Constructed of black steel and containing 17,468 vacuum tubes, ENIAC was of massive proportions; 8 feet high, 3 feet thick and more than 100 feet in length. It weighed more than 30 tons and occupied three sides of a large air-cooled room.
The challenge of operating ENIAC was programing — it needed to be told what to do and how to do it. Mauchly and Eckert, perceiving the process of programming to be clerical, did what most men do when faced with an onerous task: They turned to women for help. The six best of the Army's 100 women computers were selected to flip the switches, connect the cables, and keep the vacuum tubes in working order.
The ENIAC Six
These six women, Betty Synder, Maryln Wescoff, Francis Bilas, Betty Jean Jennings, Kathleen McNulty, and Ruth Lichterman, became the first programmers in modern history. The women received no instructions on how to program ENIAC. Initially, because they lacked security clearances, they weren't even permitted to view the actual machine.
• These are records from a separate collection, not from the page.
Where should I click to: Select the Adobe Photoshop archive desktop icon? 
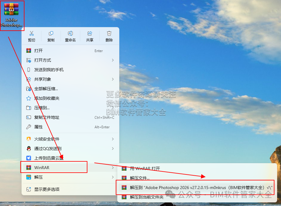coord(11,15)
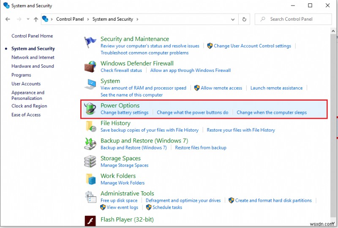Refresh the Control Panel view
The image size is (338, 228).
[x=244, y=19]
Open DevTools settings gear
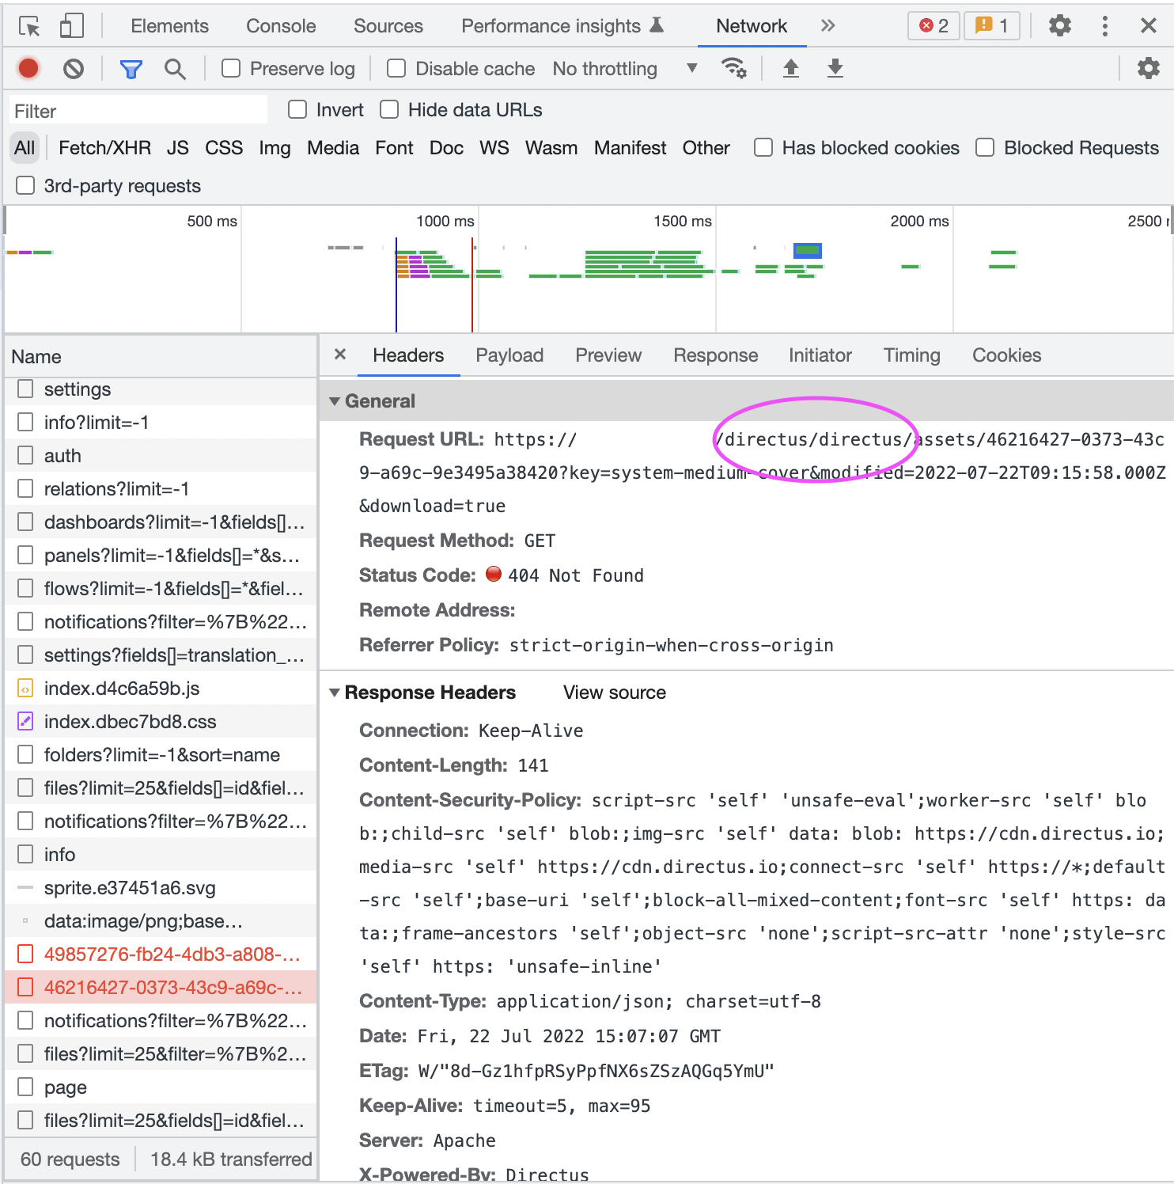 (x=1060, y=25)

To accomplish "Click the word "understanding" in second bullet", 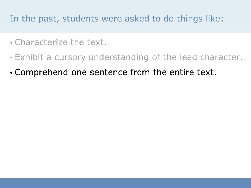I will tap(119, 57).
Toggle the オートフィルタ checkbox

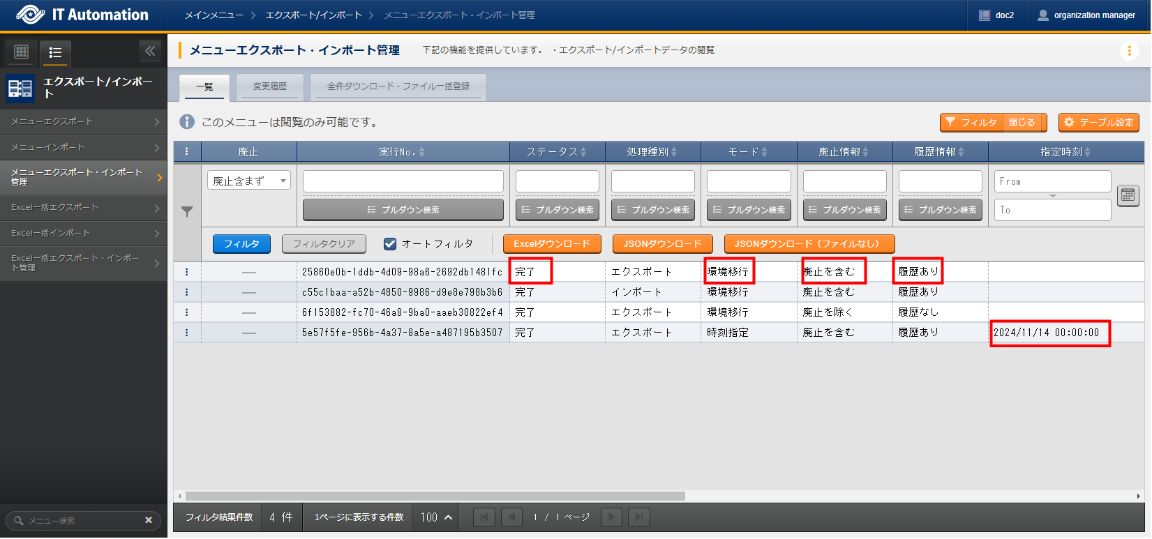(x=390, y=244)
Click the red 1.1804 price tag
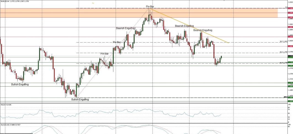Image resolution: width=293 pixels, height=134 pixels. click(x=290, y=46)
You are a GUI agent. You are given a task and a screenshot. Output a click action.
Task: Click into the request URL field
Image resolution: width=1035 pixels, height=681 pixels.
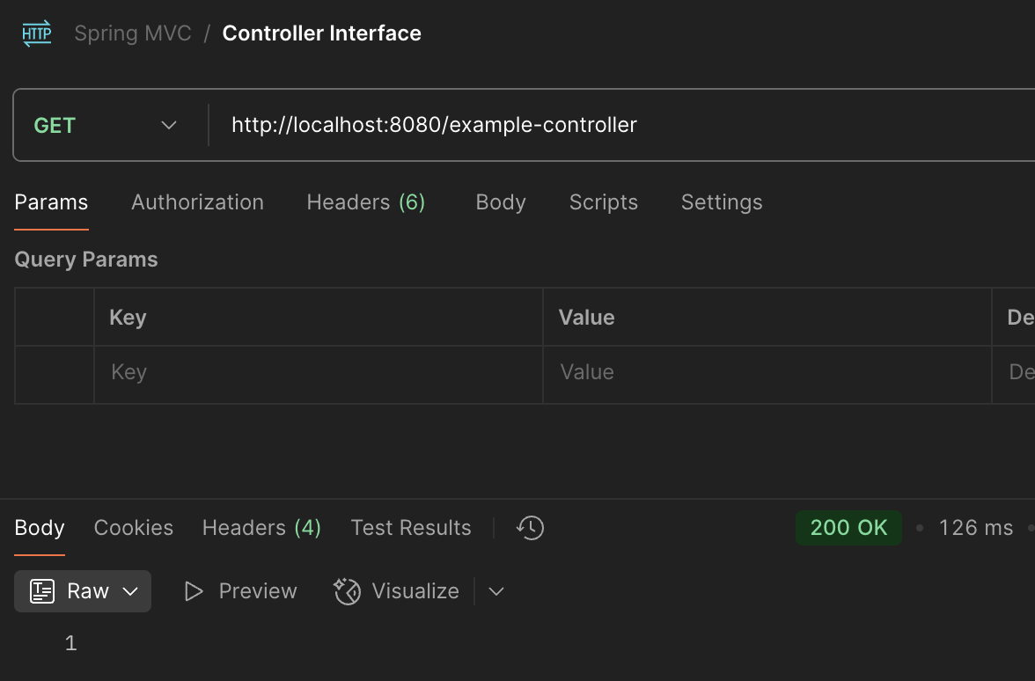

Their job was to energize circuits in specific sequences by pre-setting 1,200 10-position rotary switches. Once the switches were set and the power turned on, electronic representations of numbers would pass through the various components of the machine at pre-set times, thereby churning out accurate computations.
The "ENIAC Six" were provided large wiring and logic diagrams of ENIAC's operations and told to work out on paper the necessary programming steps. Conferring with various engineers responsible for specific parts of the device, the women would break down the differential calculus equations into simple steps for ENIAC to follow. This allowed them to program an electronic computer, accomplishing a scientific and historic first.
Eventually permitted access to the machine itself, the women figured out how to instruct it to calculate firing trajectories faster than the time it took for a shell to leave the muzzle of the gun when fired. Although the women did yeoman service, ENIAC wasn't finished in time to be much help with winning the war — the atomic bombs saw to that.
The Army did officially adopt ENIAC in 1946 and used it through 1955 for various scientific operations, including weather predictions, energy expenditure equations, and important studies involving cosmic rays, thermal ignitions, and random number generations. It even facilitated the advancement of aircraft design by calculating wind tunnel variances.
It is widely rumored however that ENIAC successfully solved a problem originating from Los Alamos in 1949: the triggering sequence for the first hydrogen bomb.
Several of the ENIAC Six would continue working with information technology and along the way make fundamental advancements in the field of computer programming: Betty Jean Jennings went on to lead the team that converted ENIAC into one of the world's first "stored program" electronic computers. Betty Snyder made a number of impressive firsts by developing the first instruction code, the first sort routine and the first software application for computers.
Sadly, it would be more than five decades before the ENIAC women were publicly recognized for their contribution. Thanks to the efforts of a later computer programmer, Kathy Kleiman, the ladies and their work were acknowledged in 1997, when they were inducted into the Hall of Fame of Women in Technology International.
In 2014 Kleiman produced a documentary, The Computers: The Remarkable Story of the ENIAC Programmers. It's worth a watch, and can be viewed online for a nominal fee.